_EXERCISE REQUIREMENTS_
Return every line of the data exactly as it stands.

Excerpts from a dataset
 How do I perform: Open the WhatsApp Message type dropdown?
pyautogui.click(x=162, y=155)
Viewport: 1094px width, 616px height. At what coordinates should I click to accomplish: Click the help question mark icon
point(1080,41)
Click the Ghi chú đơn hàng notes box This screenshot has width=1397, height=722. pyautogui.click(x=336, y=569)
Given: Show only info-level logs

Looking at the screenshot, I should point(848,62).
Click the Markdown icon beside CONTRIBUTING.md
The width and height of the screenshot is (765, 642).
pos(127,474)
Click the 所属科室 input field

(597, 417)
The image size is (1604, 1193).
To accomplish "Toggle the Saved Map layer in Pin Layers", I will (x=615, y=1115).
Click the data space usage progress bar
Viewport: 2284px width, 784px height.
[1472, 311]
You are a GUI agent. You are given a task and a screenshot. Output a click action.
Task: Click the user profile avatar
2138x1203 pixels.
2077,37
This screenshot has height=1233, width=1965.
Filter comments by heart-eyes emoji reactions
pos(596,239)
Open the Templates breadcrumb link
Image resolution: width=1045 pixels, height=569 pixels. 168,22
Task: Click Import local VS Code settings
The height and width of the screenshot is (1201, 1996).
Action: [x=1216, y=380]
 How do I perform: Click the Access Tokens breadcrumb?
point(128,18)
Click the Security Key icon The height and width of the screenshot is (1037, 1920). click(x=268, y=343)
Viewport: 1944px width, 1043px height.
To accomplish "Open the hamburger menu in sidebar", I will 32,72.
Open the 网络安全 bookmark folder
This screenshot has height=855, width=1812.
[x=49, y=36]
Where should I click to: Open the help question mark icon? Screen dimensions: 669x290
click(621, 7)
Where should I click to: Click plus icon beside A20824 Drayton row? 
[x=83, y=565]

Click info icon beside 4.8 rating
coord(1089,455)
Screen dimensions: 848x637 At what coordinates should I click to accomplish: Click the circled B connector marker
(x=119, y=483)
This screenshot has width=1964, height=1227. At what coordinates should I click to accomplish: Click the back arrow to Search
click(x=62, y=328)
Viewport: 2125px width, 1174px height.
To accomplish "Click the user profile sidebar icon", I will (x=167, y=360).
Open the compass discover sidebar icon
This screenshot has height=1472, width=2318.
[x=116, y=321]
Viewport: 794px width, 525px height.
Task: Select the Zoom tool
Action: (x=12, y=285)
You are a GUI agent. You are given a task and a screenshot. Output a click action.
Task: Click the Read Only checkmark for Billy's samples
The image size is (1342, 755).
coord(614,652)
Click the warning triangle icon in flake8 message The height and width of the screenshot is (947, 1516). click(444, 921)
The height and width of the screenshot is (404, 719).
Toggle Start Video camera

_EXERCISE SOLUTION_
 How do I perform: Open the WhatsApp Message type dropdown?
pyautogui.click(x=162, y=155)
Viewport: 1094px width, 616px height. At what coordinates should I click to accomplish: Click the help question mark icon
point(1080,41)
Click the Ghi chú đơn hàng notes box This screenshot has width=1397, height=722. pyautogui.click(x=336, y=569)
Given: Show only info-level logs

Looking at the screenshot, I should point(848,62).
Click the Markdown icon beside CONTRIBUTING.md
The width and height of the screenshot is (765, 642).
pos(127,474)
Click the 所属科室 input field

(597, 417)
The image size is (1604, 1193).
To accomplish "Toggle the Saved Map layer in Pin Layers", I will (x=615, y=1115).
Click the data space usage progress bar
Viewport: 2284px width, 784px height.
[1472, 311]
You are a GUI agent. You are given a task and a screenshot. Output a click action.
Task: Click the user profile avatar
2138x1203 pixels.
2077,37
This screenshot has height=1233, width=1965.
Filter comments by heart-eyes emoji reactions
pos(596,239)
Open the Templates breadcrumb link
Image resolution: width=1045 pixels, height=569 pixels. 168,22
Task: Click Import local VS Code settings
The height and width of the screenshot is (1201, 1996).
Action: [x=1216, y=380]
 How do I perform: Click the Access Tokens breadcrumb?
point(128,18)
Click the Security Key icon The height and width of the screenshot is (1037, 1920). click(x=268, y=343)
Viewport: 1944px width, 1043px height.
To accomplish "Open the hamburger menu in sidebar", I will 32,72.
Open the 网络安全 bookmark folder
This screenshot has height=855, width=1812.
[x=49, y=36]
Where should I click to: Open the help question mark icon? Screen dimensions: 669x290
click(621, 7)
Where should I click to: Click plus icon beside A20824 Drayton row? 
[x=83, y=565]

Click info icon beside 4.8 rating
coord(1089,455)
Screen dimensions: 848x637 At what coordinates should I click to accomplish: Click the circled B connector marker
(x=119, y=483)
This screenshot has width=1964, height=1227. At what coordinates should I click to accomplish: Click the back arrow to Search
click(x=62, y=328)
Viewport: 2125px width, 1174px height.
To accomplish "Click the user profile sidebar icon", I will (x=167, y=360).
Open the compass discover sidebar icon
This screenshot has height=1472, width=2318.
[x=116, y=321]
Viewport: 794px width, 525px height.
Task: Select the Zoom tool
Action: (x=12, y=285)
You are a GUI agent. You are given a task and a screenshot. Output a click action.
Task: Click the Read Only checkmark for Billy's samples
The image size is (1342, 755).
coord(614,652)
Click the warning triangle icon in flake8 message The height and width of the screenshot is (947, 1516). click(444, 921)
The height and width of the screenshot is (404, 719).
Toggle Start Video camera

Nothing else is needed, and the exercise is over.